Now to overloading binary operators:
Binary Operators Unlike increments/decrements, operators such as addition (+), multiplication (*), division (/), and subtraction (-) will have to deal with two numbers, two objects, two of anything etc... to perform their function. Having this in mind, overloading their function will be different then the examples above:
CODE
#include <iostream>
using namespace std;
class Counter
{
public:
Counter();
Counter(int initialValue);
~Counter();
int GetItsVal()const {return itsVal;}
void SetItsVal(int x) {itsVal = x;}
void Increment() {++itsVal;}
Counter Add(const Counter &);
private:
int itsVal;
};
Counter::Counter():
itsVal(0)
{}
Counter::Counter(int initialValue):
itsVal(initialValue)
{}
Counter::~Counter()
{}
Counter Counter::Add(const Counter &rhs)
{
return Counter(itsVal + rhs.GetItsVal());
}
int main()
{
Counter varOne(2), varTwo(4), varThree;
varThree = varOne.Add(varTwo);
cout << "varOne: " << varOne.GetItsVal() << endl;
cout << "varTwo: " << varTwo.GetItsVal() << endl;
cout << "varThree: " << varThree.GetItsVal() << endl;
return 0;
}
Output: varOne: 2
varTwo: 4
varThree: 6
The Add() function is new in this listing and takes a const reference to a Counter object; it returns a Counter object. An additional constructor is created because varOne and varTwo need to be initialized to a nonzero value anmd the default one would not suffice.

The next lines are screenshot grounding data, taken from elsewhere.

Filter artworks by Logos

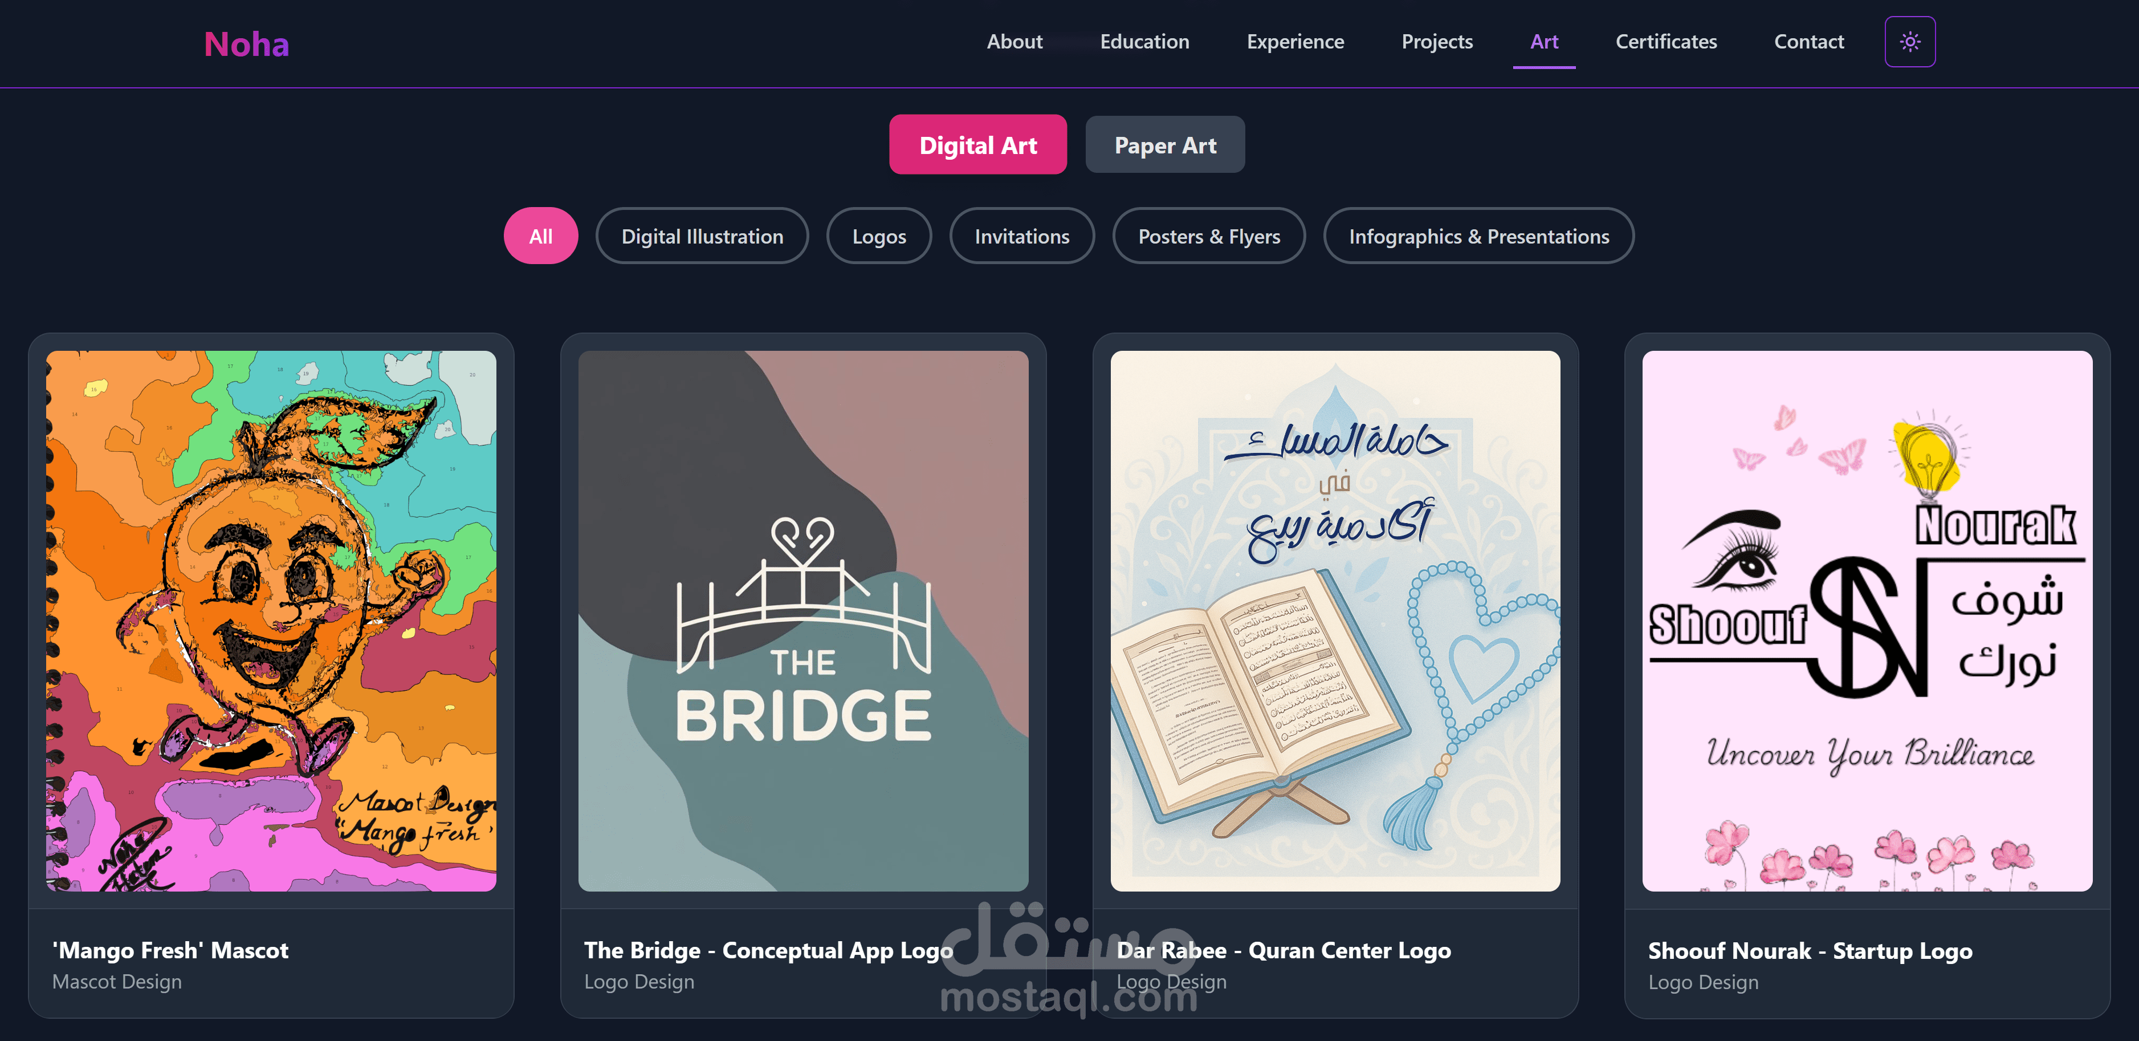[x=879, y=236]
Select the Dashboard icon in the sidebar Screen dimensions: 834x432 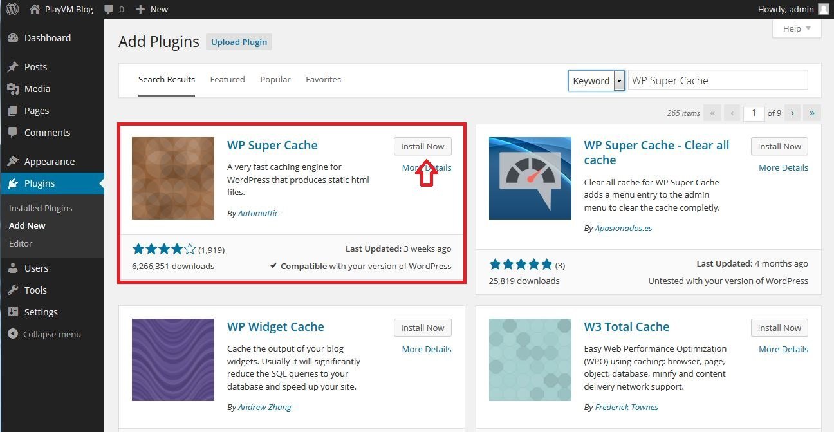pyautogui.click(x=14, y=38)
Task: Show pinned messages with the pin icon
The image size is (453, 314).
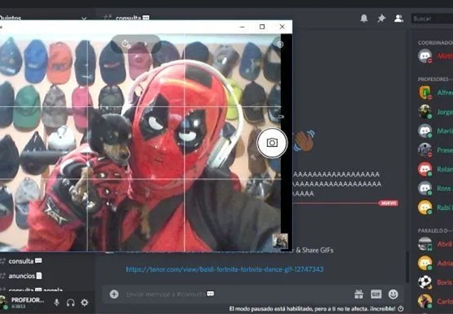Action: [381, 18]
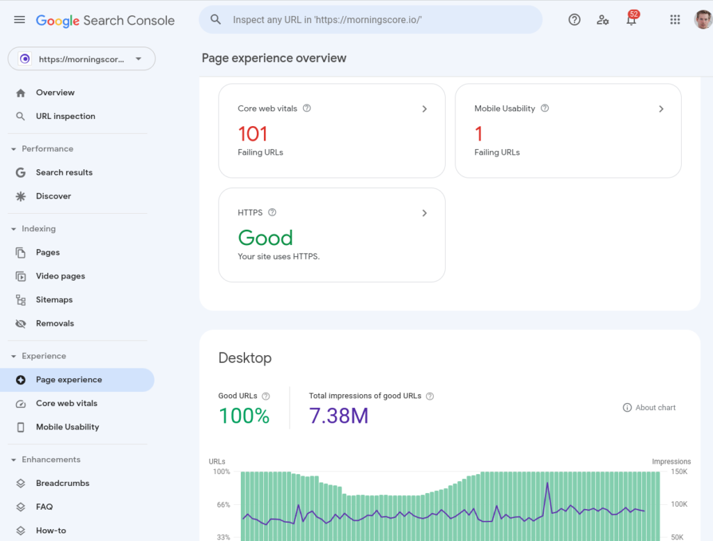Open notifications bell with 52 alerts
This screenshot has width=713, height=541.
[x=631, y=19]
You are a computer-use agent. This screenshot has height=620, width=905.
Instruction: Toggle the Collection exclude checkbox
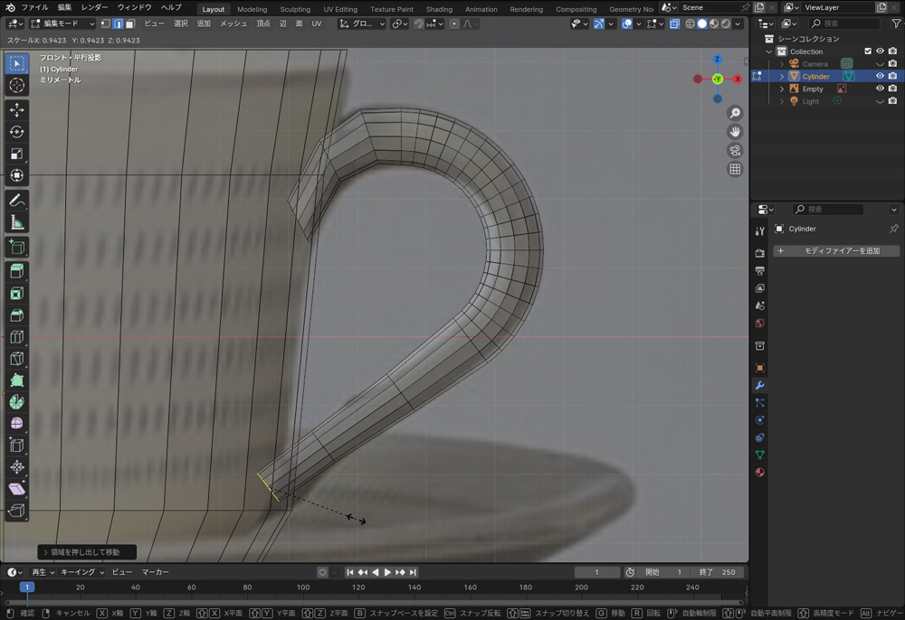click(x=868, y=52)
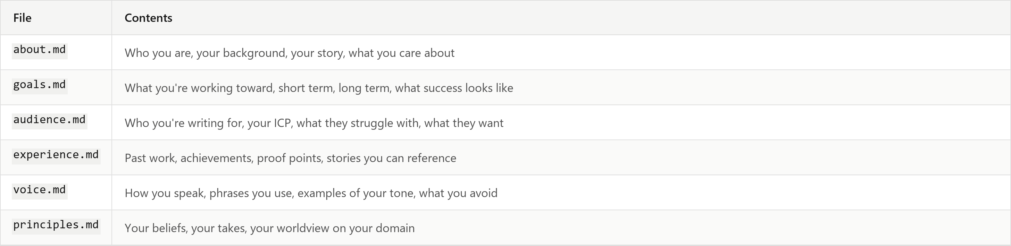Click the principles.md code label
The image size is (1011, 246).
(56, 225)
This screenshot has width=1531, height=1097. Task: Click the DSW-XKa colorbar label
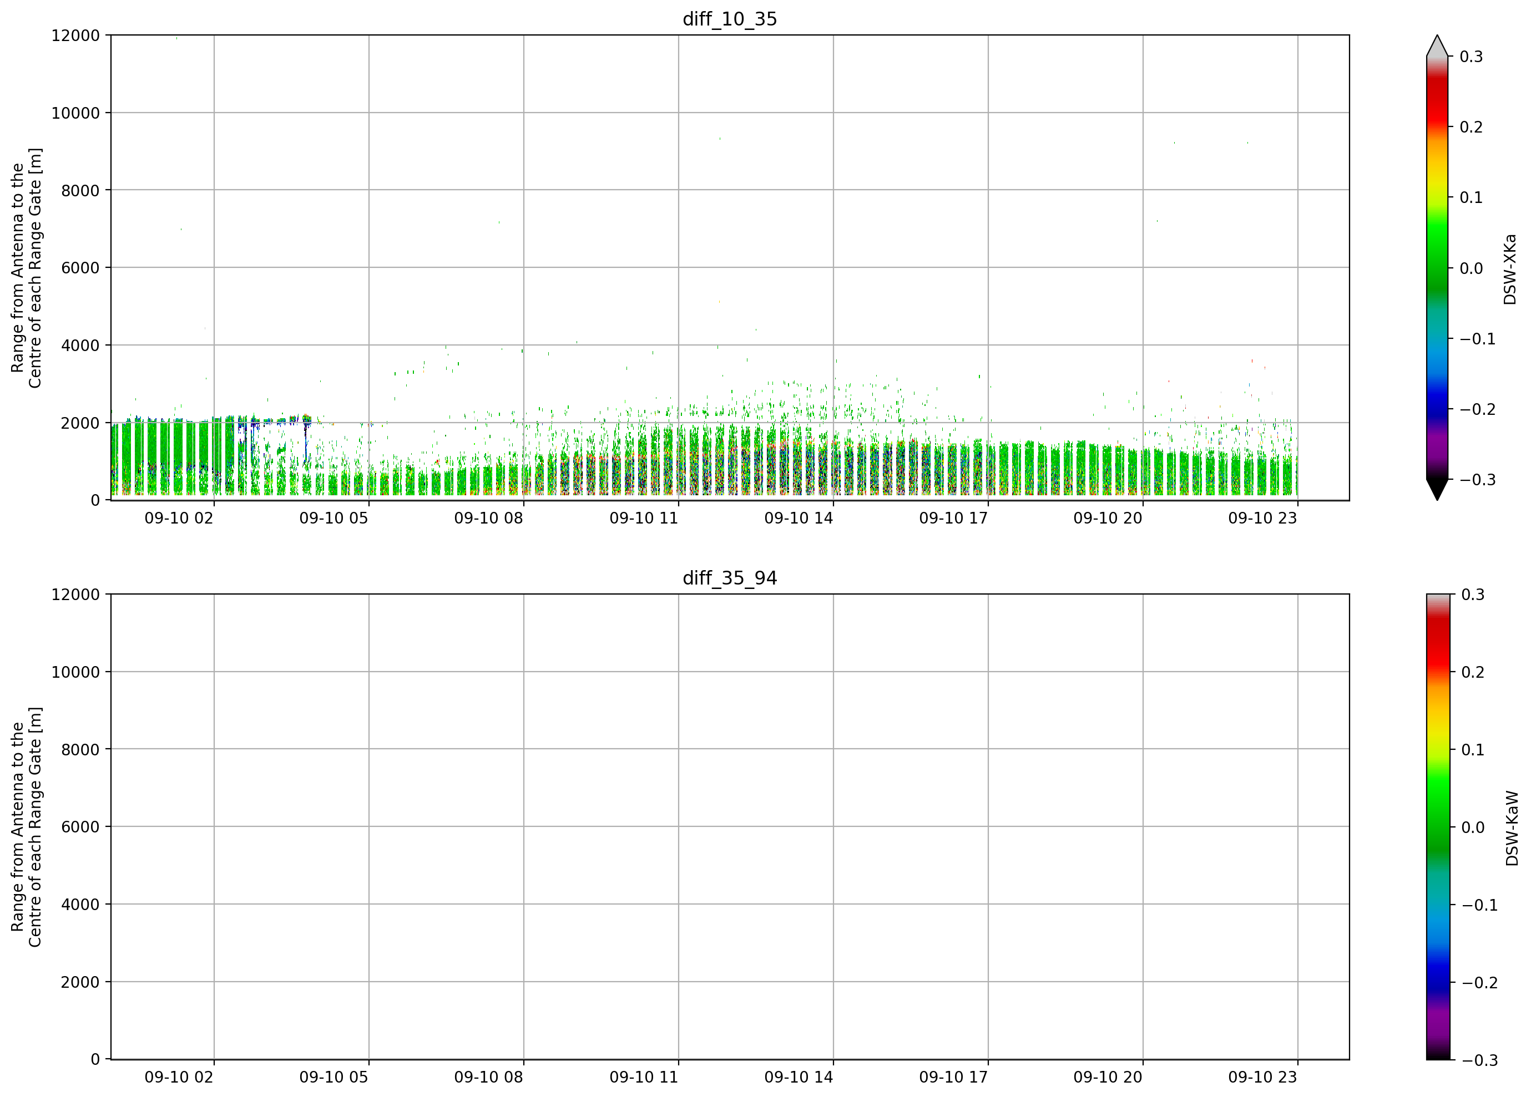point(1510,269)
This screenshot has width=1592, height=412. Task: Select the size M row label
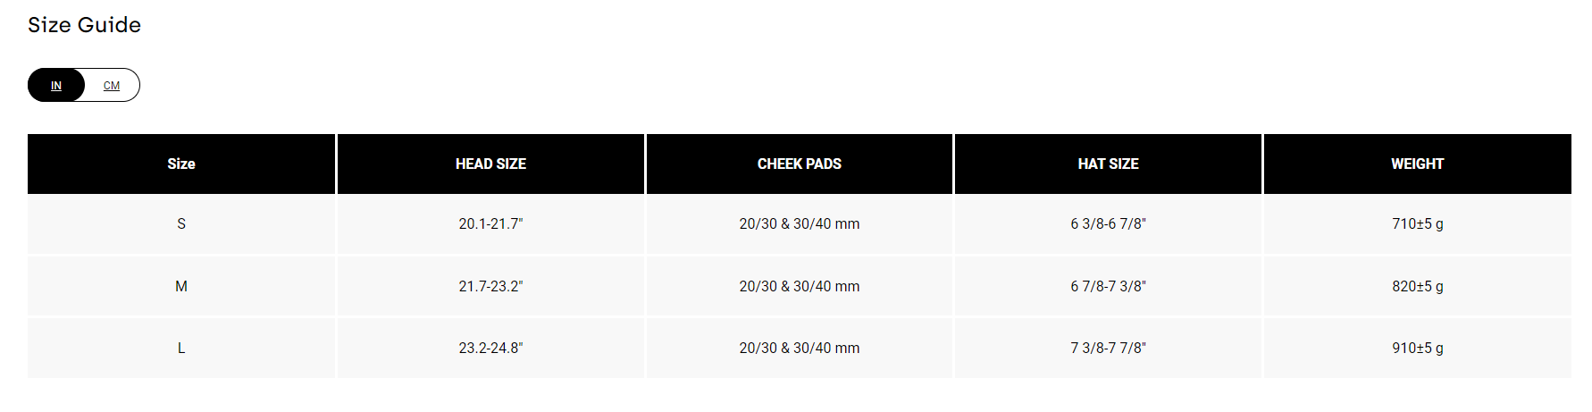click(181, 286)
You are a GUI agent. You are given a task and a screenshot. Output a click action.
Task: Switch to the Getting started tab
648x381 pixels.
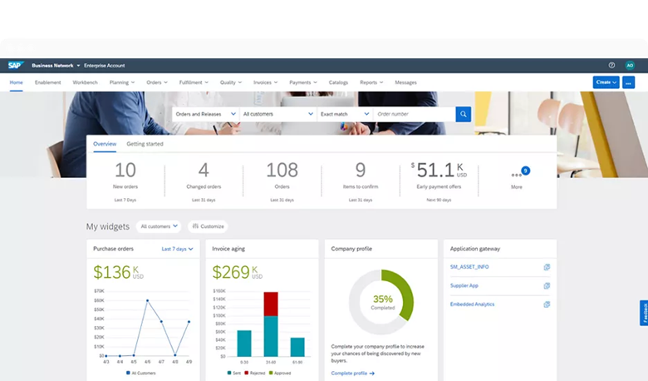coord(145,144)
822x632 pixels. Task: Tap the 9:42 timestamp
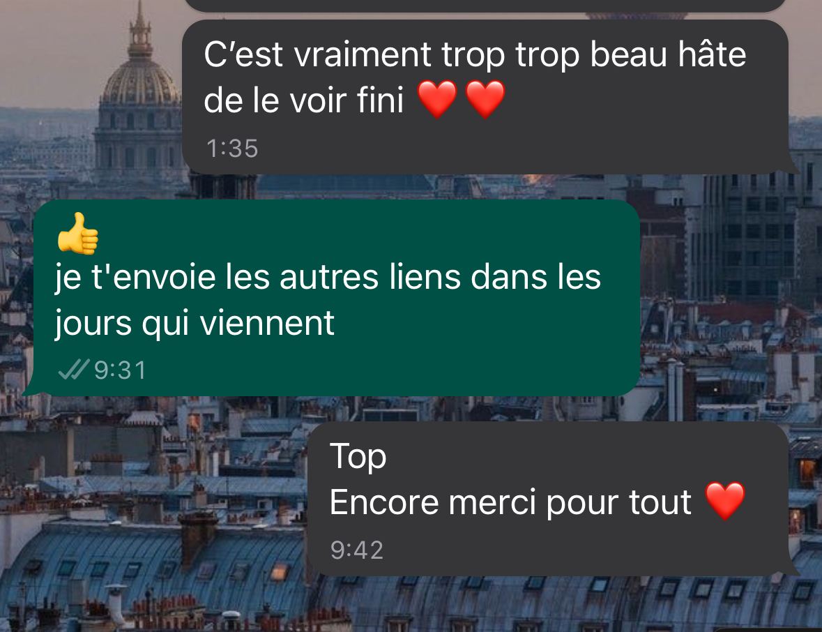pyautogui.click(x=357, y=550)
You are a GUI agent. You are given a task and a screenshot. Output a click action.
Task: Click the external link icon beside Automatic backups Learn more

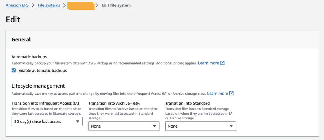222,63
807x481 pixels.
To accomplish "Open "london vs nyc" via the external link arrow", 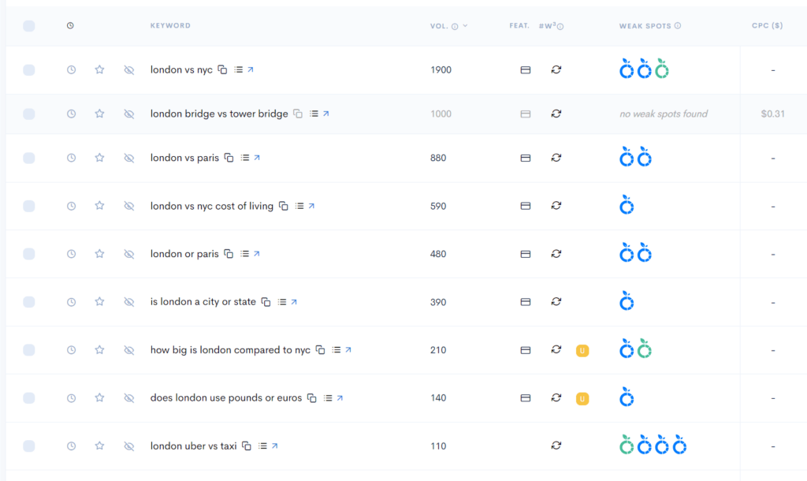I will pyautogui.click(x=251, y=69).
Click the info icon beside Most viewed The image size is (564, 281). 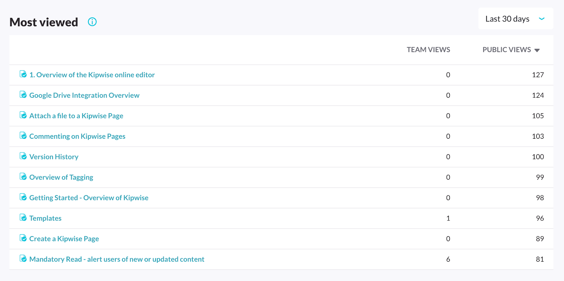point(92,22)
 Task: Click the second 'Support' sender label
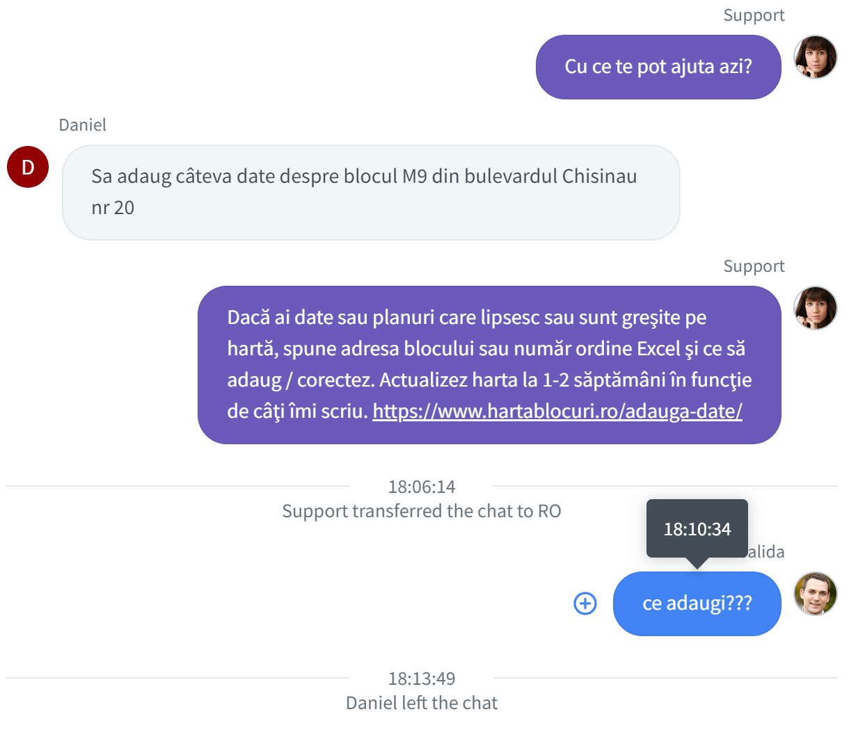(x=754, y=266)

Although we have defined a new function Add(), it does not overload the operator+, here is it overloaded:
CODE
#include <iostream>
using namespace std;
class Counter
{
public:
Counter();
Counter(int initialValue);
~Counter();
int GetItsVal()const {return itsVal;}
void SetItsVal(int x) {itsVal = x;}
void Increment() {++itsVal;}
Counter operator+ (const Counter &);
private:
int itsVal;
};
Counter::Counter():
itsVal(0)
{}
Counter::Counter(int initialValue):
itsVal(initialValue)
{}
Counter::~Counter()
{}
Counter Counter::operator+(const Counter &rhs)
{
return Counter(itsVal + rhs.GetItsVal());
}
int main()
{
Counter varOne(2), varTwo(4), varThree;
varThree = varOne + varTwo;
cout << "varOne: " << varOne.GetItsVal() << endl;
cout << "varTwo: " << varTwo.GetItsVal() << endl;
cout << "varThree: " << varThree.GetItsVal() << endl;
return 0;
}
Output: varOne: 2
varTwo: 4
varThree: 6
Note that the output is exaclty the same, excpet we have just overloaded the operator+. You can use this method to overload any arithmetic type, add, subtract, etc...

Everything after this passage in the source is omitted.